▶ **Work instruction**:
Although the data below holds other lines too, output only those from the line with "Image resolution: width=1728, height=1538." up to and including the line with "044 727 47 77. (944, 1072)", exactly as they appear.

Saved entries:
----------------

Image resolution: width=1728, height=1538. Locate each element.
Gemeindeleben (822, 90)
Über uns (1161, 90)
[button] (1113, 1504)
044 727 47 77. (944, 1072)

----------------

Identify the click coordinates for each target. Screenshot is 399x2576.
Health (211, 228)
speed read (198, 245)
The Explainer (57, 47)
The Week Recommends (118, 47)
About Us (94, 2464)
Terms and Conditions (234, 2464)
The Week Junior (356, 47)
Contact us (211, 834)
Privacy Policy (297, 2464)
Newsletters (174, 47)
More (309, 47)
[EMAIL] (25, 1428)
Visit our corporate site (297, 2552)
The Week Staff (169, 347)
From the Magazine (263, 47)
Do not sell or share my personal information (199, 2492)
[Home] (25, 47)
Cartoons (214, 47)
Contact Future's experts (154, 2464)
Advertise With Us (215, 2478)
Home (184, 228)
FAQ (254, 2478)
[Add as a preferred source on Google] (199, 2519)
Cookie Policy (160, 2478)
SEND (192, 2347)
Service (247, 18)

----------------

▶ **Response below**:
Image resolution: width=1728, height=1538. Locate each element.
Gemeindeleben (822, 90)
Über uns (1161, 90)
[button] (1113, 1504)
044 727 47 77. (944, 1072)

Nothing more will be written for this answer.